And it makes sense -- I think Flask is a much easier introduction to config
and the VC of MVC development... but once you get to the M, well... SQLAlchemy
is great, but the learning curve is steeper. And even though Flask has a well-
documented extension for that, it's still another package and a separate piece
of documentation.

------
mekoka
Very nice article and thanks for the intro to Requests. Though, I'm not sure
we would agree about Django being _the best thing to learn in the long run_.

I undertook to move to Python for web development about 8 months ago and
embarked on a thorough quest for _the one true_ framework. Obviously Django
was the first and most recurrent recommendation. Having briefly toyed with it
in the past, I really could see myself commit to it for the long run. The
various raving reviews also made the choice all that simple. I was all ready
to give it my seal of approval, when I encountered my first complain, which
was so compelling that it raised an eyebrow.

It was about an experienced Python programmer explaining that as time went and
as he progressed with Django, he found himself increasingly swapping parts out
of it for external libraries. SQLAlchemy, WTForms, Jinja2. In the end he had
only the routing module and the admin, which wasn't that big a deal for him.
He was asking what was the point of using a full-stack framework not
necessarily designed with interchangeability in mind, if you end up just using
it like a glue mini-framework?

As I dug deeper, I found more similar complains, all from similarly
experienced developers, who all ended up adopting something else with a _light
plugable base_ approach. I heard of Repose.bfg, Pyramid, Werkzeug and a slew
of other ones, that allow you to get down and dirty fast, while still allowing
you to get big _in the long run_.

Just as you, I was recently asked by a friend wanting to get into web
applications development to recommend a platform to work from. I also did
point to Django, but explained that it wasn't because it's necessarily the
best, but rather because it's the gentler introduction. It comes with
batteries, crutches, first aid kit and a nice box of goodies, perfect for
someone who has no clue what they're doing.

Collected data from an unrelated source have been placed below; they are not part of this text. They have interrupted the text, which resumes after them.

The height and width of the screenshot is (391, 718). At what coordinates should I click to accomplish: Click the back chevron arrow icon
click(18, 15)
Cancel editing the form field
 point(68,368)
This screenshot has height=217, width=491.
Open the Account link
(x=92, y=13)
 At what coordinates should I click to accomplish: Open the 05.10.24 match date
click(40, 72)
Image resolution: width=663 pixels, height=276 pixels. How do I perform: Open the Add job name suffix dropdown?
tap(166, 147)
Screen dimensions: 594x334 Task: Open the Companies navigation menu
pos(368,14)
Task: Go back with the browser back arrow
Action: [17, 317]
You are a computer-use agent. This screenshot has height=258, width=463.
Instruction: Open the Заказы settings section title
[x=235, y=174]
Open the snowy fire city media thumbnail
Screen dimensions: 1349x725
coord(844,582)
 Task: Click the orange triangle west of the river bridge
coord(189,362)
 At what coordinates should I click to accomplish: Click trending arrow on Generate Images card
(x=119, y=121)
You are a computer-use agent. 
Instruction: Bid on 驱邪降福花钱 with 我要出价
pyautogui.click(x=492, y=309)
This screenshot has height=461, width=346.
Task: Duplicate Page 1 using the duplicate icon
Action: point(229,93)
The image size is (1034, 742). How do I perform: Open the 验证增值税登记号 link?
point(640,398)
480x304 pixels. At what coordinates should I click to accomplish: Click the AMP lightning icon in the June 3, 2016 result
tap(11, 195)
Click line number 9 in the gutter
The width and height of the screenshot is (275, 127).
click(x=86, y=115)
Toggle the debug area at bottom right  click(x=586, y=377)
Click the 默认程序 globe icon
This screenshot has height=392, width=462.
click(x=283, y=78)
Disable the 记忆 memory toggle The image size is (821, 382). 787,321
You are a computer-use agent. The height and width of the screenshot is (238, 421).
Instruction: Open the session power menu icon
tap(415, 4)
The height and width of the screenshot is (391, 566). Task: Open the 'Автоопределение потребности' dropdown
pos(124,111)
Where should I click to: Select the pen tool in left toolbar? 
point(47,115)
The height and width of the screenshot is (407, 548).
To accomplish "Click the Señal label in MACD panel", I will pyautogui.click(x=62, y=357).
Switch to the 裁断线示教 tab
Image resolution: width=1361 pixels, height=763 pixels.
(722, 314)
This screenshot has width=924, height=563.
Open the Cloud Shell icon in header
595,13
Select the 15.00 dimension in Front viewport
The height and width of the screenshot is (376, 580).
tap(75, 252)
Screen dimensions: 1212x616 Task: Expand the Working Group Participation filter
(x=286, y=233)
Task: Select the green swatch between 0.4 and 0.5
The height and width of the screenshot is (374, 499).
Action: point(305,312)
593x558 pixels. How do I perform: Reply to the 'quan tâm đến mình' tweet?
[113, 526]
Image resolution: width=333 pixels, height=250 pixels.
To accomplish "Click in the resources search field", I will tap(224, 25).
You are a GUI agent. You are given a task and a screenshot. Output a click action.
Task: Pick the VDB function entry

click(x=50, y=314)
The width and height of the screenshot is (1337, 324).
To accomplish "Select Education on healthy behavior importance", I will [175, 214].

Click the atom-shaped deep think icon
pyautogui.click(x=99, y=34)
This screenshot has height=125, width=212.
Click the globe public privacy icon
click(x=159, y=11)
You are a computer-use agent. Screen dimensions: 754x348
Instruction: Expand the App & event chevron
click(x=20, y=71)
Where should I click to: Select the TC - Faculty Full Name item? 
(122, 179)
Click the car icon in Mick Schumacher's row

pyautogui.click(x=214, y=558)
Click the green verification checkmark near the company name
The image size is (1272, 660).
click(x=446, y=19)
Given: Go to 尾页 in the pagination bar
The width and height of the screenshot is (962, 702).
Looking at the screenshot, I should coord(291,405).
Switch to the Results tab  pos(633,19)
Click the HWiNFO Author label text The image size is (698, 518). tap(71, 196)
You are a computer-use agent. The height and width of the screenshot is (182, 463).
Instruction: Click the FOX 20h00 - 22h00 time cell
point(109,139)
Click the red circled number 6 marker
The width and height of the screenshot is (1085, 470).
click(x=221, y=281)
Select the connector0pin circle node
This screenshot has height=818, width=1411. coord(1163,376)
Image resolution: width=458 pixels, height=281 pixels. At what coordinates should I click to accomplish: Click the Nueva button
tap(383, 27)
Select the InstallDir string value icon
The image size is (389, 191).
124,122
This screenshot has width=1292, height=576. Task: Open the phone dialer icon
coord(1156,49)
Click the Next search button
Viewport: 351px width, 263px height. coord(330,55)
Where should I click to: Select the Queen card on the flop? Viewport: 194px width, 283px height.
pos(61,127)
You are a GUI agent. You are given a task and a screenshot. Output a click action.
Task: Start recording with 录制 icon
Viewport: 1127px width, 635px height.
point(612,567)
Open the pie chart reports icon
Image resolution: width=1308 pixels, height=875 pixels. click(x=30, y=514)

Note that I'm not dissing Django or relegating it as an amateurish framework.
I agonized on my decision and still sometimes experience some Django envy (FYI
I adopted Flask and don't regret it one bit). Nonetheless, it's hard to deny
that it does a particularly good job of introducing newbies to good concepts
fast, while at the same time being notorious for getting in the way of more
experienced developer than some other frameworks.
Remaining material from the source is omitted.